Reprenant une formule proche de ce dernier arrêt, la Cour de cassation énonce dans l’arrêt du 1er juin 2016 que « ne méconnaît pas l’obligation légale lui imposant de prendre les mesures nécessaires pour assurer la sécurité et protéger la santé physique et mentale des travailleurs, notamment en matière de harcèlement moral, l’employeur qui justifie avoir pris toutes les mesures de prévention prévues par les articles L. 4121-1 et L. 4121-2 du code du travail et qui, informé de l’existence de faits susceptibles de constituer un harcèlement moral, a pris les mesures immédiates propres à le faire cesser ».

En d’autres termes, la solution adoptée le 25 novembre 2015 marquant une évolution jurisprudentielle dans l’application de l’obligation de sécurité de résultat est étendue à la situation de harcèlement moral en ce sens que l’employeur peut désormais s’exonérer de sa responsabilité en matière de harcèlement moral quand un tel harcèlement s’est produit dans l’entreprise, mais pas à n’importe quelles conditions. En particulier, la seule circonstance qu’il a pris toutes les mesures immédiates propres à faire cesser le harcèlement moral et qu’il l’a fait cesser effectivement, circonstance nécessaire, n’est pas suffisante. Il importe également qu’il ait pris toutes les mesures de prévention visées aux articles L. 4121-1 et L. 4121-2 du code du travail et notamment qu’il ait (préalablement) mis en œuvre des actions d’information et de formation « propres à prévenir la survenance de faits de harcèlement moral ».

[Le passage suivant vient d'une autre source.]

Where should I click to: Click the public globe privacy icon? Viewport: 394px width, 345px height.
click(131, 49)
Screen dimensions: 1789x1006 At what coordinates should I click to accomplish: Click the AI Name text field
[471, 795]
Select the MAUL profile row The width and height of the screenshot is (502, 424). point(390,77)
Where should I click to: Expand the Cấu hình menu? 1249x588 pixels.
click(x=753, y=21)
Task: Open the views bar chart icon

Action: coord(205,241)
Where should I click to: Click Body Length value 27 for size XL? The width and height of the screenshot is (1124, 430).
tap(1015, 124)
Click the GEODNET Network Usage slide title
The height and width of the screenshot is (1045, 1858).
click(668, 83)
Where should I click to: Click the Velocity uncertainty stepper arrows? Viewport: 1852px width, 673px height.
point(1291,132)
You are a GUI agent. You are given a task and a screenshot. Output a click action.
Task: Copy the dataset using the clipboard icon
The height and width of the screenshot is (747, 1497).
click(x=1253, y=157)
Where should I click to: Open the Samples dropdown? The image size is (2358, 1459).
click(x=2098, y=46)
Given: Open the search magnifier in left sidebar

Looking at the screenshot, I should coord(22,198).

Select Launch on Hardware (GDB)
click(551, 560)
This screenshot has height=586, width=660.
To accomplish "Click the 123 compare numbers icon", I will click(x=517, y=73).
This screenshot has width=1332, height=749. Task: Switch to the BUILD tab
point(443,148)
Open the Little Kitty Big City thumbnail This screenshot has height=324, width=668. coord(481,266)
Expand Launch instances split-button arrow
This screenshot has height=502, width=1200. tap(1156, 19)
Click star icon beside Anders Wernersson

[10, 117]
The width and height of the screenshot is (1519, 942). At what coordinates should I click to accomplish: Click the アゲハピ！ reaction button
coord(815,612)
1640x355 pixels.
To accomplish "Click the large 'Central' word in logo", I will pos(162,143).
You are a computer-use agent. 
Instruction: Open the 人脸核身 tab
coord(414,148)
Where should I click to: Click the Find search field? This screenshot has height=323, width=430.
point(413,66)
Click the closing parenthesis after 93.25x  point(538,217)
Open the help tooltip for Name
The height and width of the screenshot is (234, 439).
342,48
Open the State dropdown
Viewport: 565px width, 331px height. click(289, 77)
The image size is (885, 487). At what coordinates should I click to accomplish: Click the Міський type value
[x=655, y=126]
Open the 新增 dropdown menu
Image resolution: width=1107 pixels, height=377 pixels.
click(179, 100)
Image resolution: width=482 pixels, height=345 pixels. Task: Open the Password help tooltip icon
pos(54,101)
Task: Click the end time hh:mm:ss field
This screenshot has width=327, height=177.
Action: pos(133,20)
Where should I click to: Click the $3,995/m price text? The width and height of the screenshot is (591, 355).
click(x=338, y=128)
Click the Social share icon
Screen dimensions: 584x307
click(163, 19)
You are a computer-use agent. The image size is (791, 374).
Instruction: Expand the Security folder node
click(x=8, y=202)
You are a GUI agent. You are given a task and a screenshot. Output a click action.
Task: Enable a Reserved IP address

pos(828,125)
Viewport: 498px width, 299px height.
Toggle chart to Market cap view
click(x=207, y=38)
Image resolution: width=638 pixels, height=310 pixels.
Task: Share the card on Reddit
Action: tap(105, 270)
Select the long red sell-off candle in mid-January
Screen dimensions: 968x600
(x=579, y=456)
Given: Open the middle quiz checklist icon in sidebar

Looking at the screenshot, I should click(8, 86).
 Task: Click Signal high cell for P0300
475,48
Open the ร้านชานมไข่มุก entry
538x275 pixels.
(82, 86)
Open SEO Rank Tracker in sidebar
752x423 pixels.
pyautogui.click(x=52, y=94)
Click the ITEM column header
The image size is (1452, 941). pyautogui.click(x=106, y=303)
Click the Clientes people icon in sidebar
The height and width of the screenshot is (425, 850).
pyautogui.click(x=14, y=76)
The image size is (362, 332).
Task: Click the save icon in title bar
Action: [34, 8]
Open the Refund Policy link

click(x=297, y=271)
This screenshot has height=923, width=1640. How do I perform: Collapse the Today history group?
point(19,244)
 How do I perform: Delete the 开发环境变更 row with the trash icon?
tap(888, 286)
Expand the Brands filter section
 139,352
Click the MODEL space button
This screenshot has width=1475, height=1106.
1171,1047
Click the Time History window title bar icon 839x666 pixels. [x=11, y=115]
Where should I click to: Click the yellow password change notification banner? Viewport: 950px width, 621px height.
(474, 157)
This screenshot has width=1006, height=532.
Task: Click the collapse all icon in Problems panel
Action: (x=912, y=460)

C’est d’ailleurs la raison pour laquelle, dans l’espèce, la décision de la cour d’appel qui avait rejeté la demande du salarié au motif que l’employeur avait introduit dans son règlement intérieur une procédure d’alerte en matière de harcèlement moral qu’il avait mise en œuvre pour y mettre fin est censurée. Il ne résultait pas de ces seules constatations que l’employeur avait pris toutes les mesures de prévention visées aux articles L. 4121-1 et L. 4121-2 du code du travail.

c. Préjudice d’anxiété

Aucun arrêt publié au Rapport en 2016

d. Maternité

Aucun arrêt publié au Rapport en 2016

e. Maladie ou accident non professionnel

Contrat de travail, exécution – Maladie du salarié – Maladie ou accident non professionnel – Arrêt de travail – Rémunération – Allocations complémentaires conventionnellement prévues – Calcul – Modalités – Détermination – Portée

Avis de la Cour de cassation, 4 janvier 2016, n° 15-70.004, publié au Bulletin, rapport de M. Silhol et avis de M. Beau et Mme Courcol-Bouchard

Pour la détermination de la rémunération maintenue au salarié malade en application de dispositions garantissant le maintien de salaire, les indemnités journalières versées par la sécurité sociale sont retenues pour leur montant brut avant précompte des contributions sociales et impositions de toute nature que la loi met à la charge du salarié.